The proposed deregulatory measures would harm democratic accountability and are probably unworkable. Ensuring that higher education providers are subject to the Freedom of Information Act is certainly ‘in the interest of students and the wider public’. The costs incurred by institutions of complying with the Act are a small price to pay for the level of democratic accountability that is gained. As I have argued elsewhere (Lawson, Stuart, Jonathan Gray and Michele Mauri, Opening the Black Box of Scholarly Communication Funding: A Public Data Infrastructure for Financial Flows in Academic Publishing (November 13, 2015). Available at SSRN: http://ssrn.com/abstract=2690570), classing higher education institutions’ income as ‘public’ or ‘private’ is actually fairly complex because they derive a lot of money from both sources – and even ‘private’ tuition fees are to a large extent backed by the public purse, in amounts which dwarf the income of any single institution. So to say that ‘the income of nearly all of these providers is no longer principally from direct grant and tuition fee income is not treated as public funding’ is to gloss over the complexities of the current funding environment and certainly no justification for removing the need for universities to comply with the FOIA. If the government genuinely wishes to encourage transparency and accountability I see no alternative but to increase to reach of the FOIA to also apply to private providers.

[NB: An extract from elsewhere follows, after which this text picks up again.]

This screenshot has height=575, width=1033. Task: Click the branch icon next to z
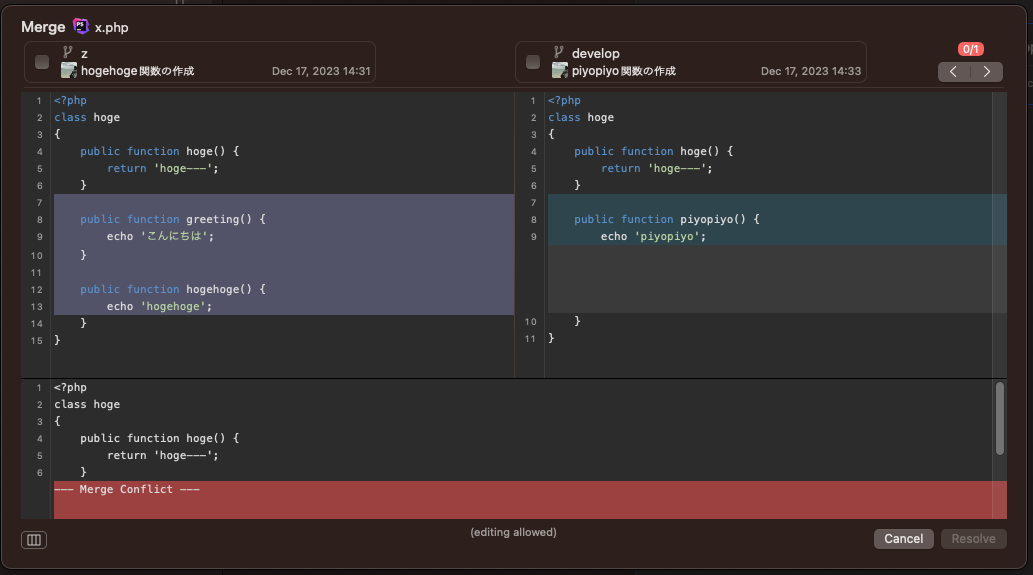coord(68,53)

For details of why the proposed measures are unworkable I refer to Andrew Gray’s response (http://www.generalist.org.uk/blog/2015/freedom-of-information-why-universities-are-and-should-remain-subject/).
24. In light of the proposed changes to the institutional framework for higher education, and the forthcoming Nurse Review, what are your views on the future design of the institutional research landscape?
The proposed changes do not appear to do anything to strengthen the links between teaching and research – if anything, splitting HEFCE’s functions up so that research becomes focused in a single organisation while a separate Office for Students handles the TEF would have the opposite effect.
It may appear conceptually more straightforward to have both QR research funding and the Research Councils in the same organisation, but the complexities of ensuring functional (and political) separation between the two may prove to be no more efficient than the current system and thus produce no administrative savings.